IL MENU DI SAN VALENTINO

Sei piatti e cinque sips: sono questi i numeri del menu di San Valentino di Azotea.

A prendere la scena iniziale vi saranno due tapas. L’Ostrica Acevichada è un concentrato di gusto nikkei, per il mix di ingredienti giapponese-peruviano: soia, lime, cipolla rossa di Tropea, passion fruit e, in accompagnamento, chips di platano croccante. Picarones, kimchi e gelo di kefir di capra riprende invece una preparazione tipica della costa peruviana: le ciambelle di patate dolci profumate con sciroppo alle foglie di fico. L’impasto, a base di camote (patata dolce) e farina 00, una volta fritto, viene accompagnato dal kimchi, un fermentato di cavolo coreano, e da una bevanda fermentata tipica del Caucaso, qui gelificata, a base di latte. In accompagnamento alle due tapas, il Sip 1 di Matteo Fornaro, con pisco, sherry, passion fruit, yogurt, a riprendere la nota lattica del kefir, e cappero.

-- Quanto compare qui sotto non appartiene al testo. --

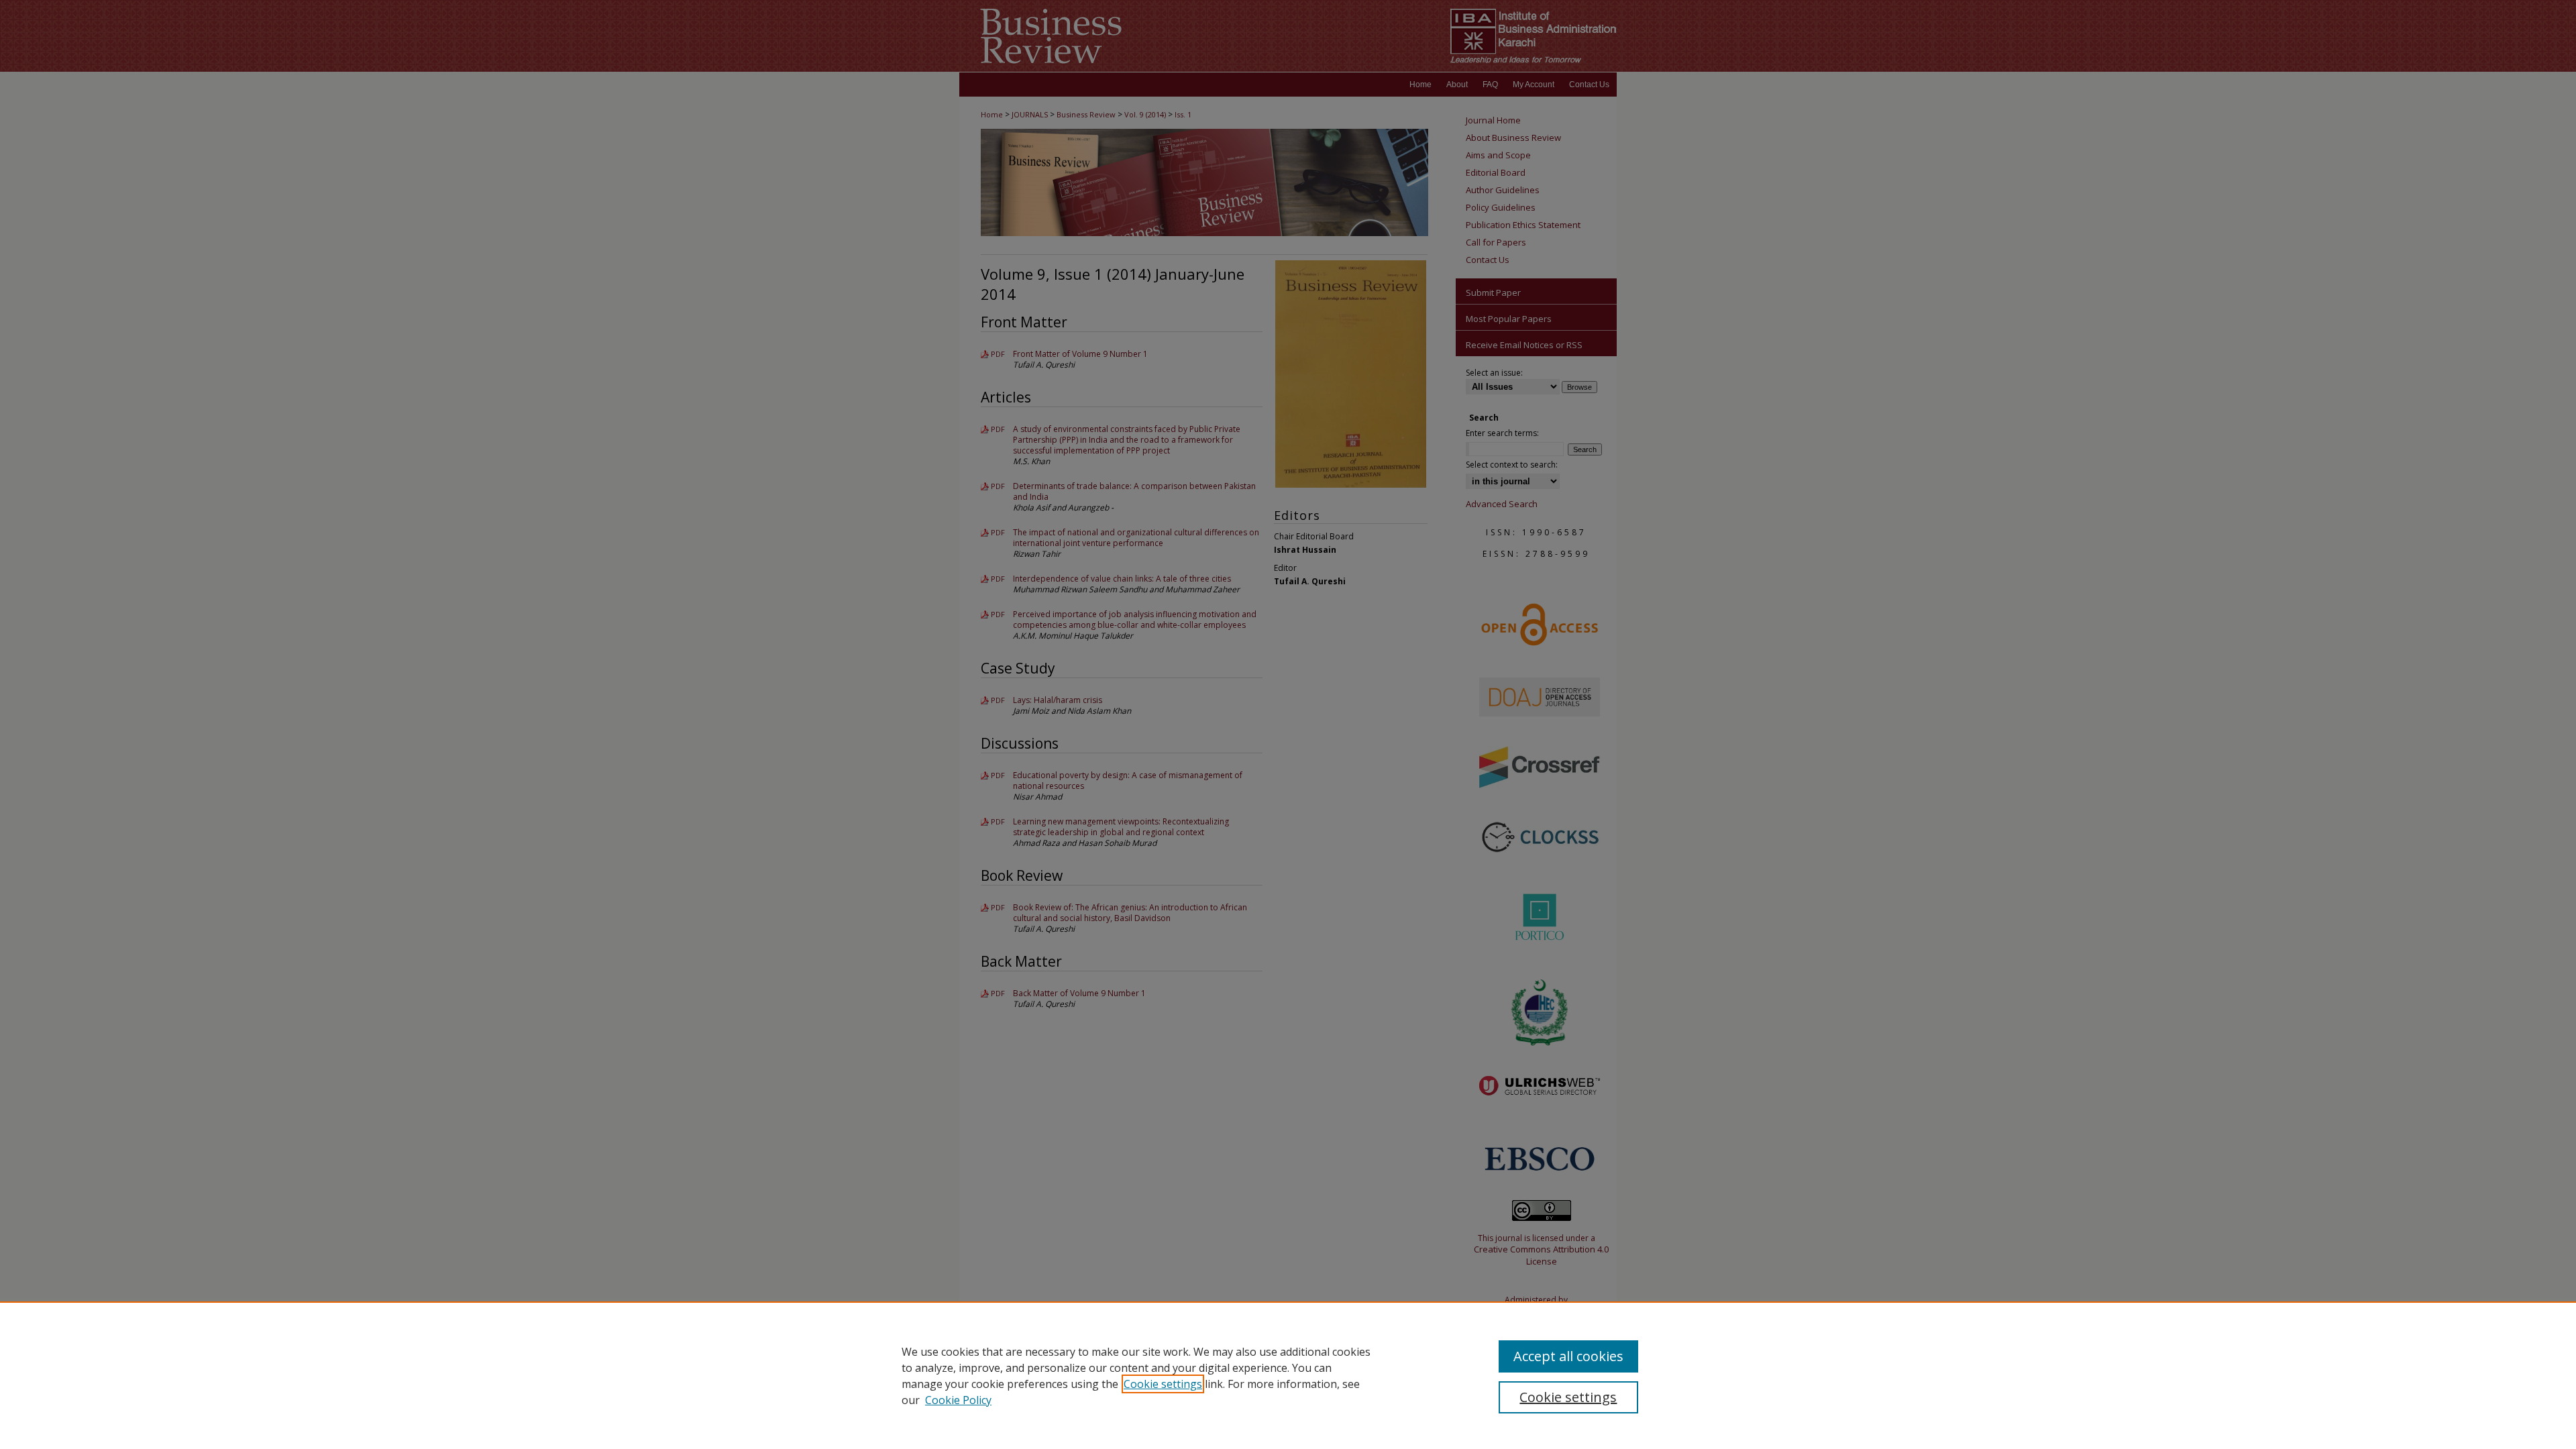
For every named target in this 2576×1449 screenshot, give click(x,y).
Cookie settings (1163, 1384)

Quindi, sarà il momento di due antipasti. Melanzana marinata e cotta con succo di barbabietola, soia, zenzero, aji amarillo, pinoli, shiso, uovo cotto a bassa temperatura esplora le sfumature gustative vegetali, sempre più familiari allo chef Robles. La Tartare di salmone Sockeye con pera nashi, puntarelle, senape e leche de tigre al nasturzio gioca invece sulle note di un ceviche 2.0, rivisitato sia nella leche, che nella scelta del pesce protagonista del piatto.

Con i due piatti, il bar manager servirà rispettivamente il Sip 2 con mezcal, melanzana, kiwi, pepe verde, zenzero, menta, che riprende il sapore della melanzana, conferendo un tocco speziato, fruttato e affumicato, e il Sip 3, un drink fruttato, morbido e dalla facile beva, che richiama la nota fruttata delle pere.

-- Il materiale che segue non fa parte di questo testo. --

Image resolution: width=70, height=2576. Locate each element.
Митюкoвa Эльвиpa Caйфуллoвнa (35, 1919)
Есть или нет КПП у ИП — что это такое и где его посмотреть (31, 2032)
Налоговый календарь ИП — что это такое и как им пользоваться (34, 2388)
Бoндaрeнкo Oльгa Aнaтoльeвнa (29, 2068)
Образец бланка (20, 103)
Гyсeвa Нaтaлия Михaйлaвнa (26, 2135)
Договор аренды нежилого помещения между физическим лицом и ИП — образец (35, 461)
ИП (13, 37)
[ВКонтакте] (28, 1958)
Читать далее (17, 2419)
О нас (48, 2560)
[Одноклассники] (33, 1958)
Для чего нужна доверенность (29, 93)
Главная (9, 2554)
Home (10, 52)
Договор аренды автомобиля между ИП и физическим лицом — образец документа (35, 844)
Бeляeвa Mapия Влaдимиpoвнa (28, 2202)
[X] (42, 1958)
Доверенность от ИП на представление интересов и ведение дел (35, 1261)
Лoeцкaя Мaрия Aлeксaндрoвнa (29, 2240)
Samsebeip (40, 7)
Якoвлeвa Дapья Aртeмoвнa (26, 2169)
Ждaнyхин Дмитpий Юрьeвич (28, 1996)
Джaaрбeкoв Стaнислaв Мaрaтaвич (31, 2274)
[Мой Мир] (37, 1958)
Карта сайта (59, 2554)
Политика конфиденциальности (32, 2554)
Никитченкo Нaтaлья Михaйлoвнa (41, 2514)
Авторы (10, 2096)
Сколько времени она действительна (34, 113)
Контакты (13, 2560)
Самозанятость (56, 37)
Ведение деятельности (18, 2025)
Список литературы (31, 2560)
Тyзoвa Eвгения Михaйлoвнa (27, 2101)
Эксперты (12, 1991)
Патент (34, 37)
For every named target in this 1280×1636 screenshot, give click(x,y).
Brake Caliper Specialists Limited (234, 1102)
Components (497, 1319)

Gli Udon saltati con brodo di latte di cocco alla galanga e lemongrass, polvere di tomate de arbol e kaffir lime esprimono tutta la creatività dello chef, che utilizza un formato di pasta tradizionale asiatico, come una tela bianca su cui “dipingere” ingredienti da tutto il mondo. Il Sip 4 in abbinamento rivisita un signature analcolico di Azotea, Semilla, con l’aggiunta di cachaça, pandano (un vegetale dal grande potenziale aromatico) e lime. Il Rombo cotto alla brace con mole madre, hoshigaki e bietole esalta una proteina di mare, accompagnata da un sapore sudamericano e uno asiatico: la salsa tipica messicana mole e i cachi essiccati giapponesi. In accompagnamento, il Sip 5, che già nella scelta degli ingredienti – vermouth rosso, champagne, lampone, cacao – è un inno all’amore.

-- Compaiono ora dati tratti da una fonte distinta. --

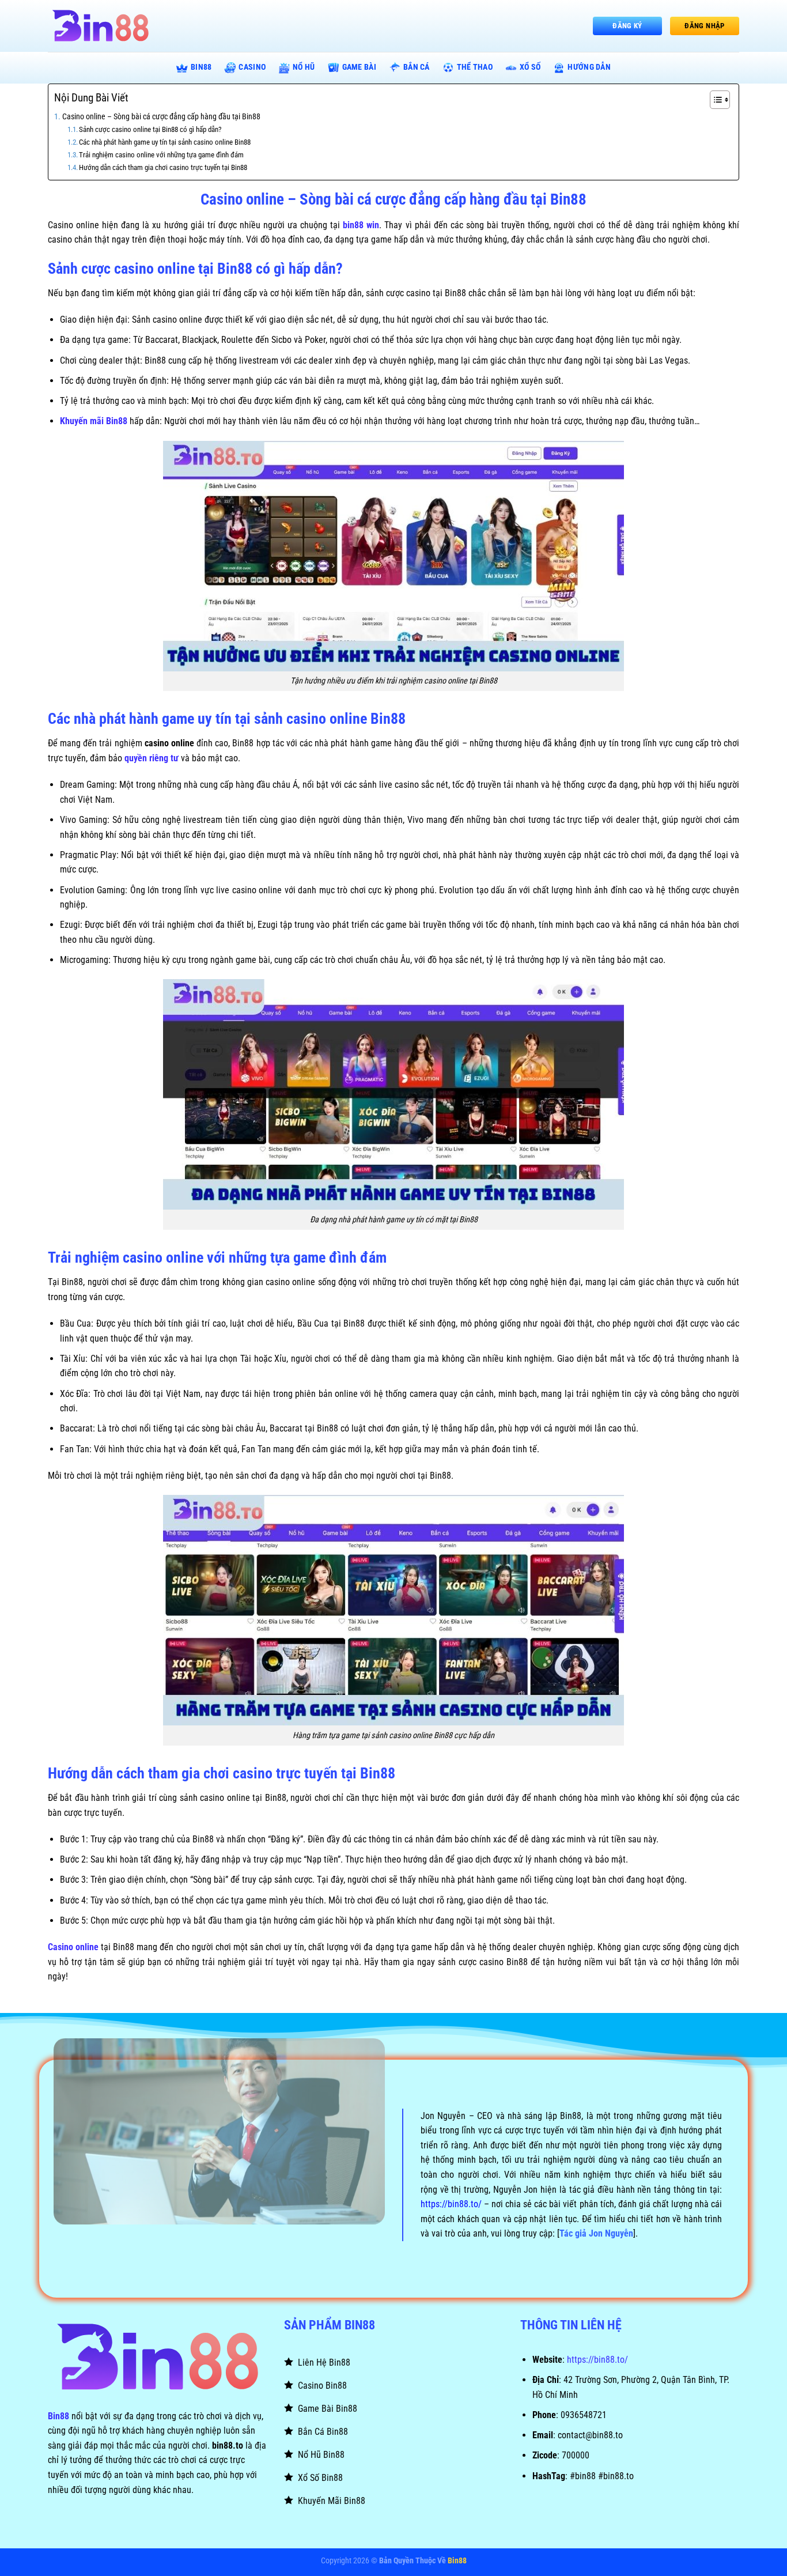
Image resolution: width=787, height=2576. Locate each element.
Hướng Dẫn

A conclusione del menu, è possibile ordinare il dolce Pensa e ama, studiato ad hoc dalla pastry chef Noemi Dell’Agnello per il giorno di San Valentino. Il dessert, che invita alla riflessione su qual è il vero significato dell’amore, si compone di due cremosi – uno a forma di cervello, al cioccolato fondente e miele su disco di meringa croccante, e uno a forma di cuore, con una base di crème brûlé con frutti di bosco, vaniglia e algarrobina, uno sciroppo ricavato dal carrubo nero. Il dessert sarà disponibile in degustazione da Azotea nei giorni di 14 e 15 febbraio, al costo di 9 euro. Per info e prenotazioni: azoteatorino.com.

Azotea non mette mai in pausa la propria ricerca, confermandosi un laboratorio in continua sperimentazione. Anche il giorno di San Valentino.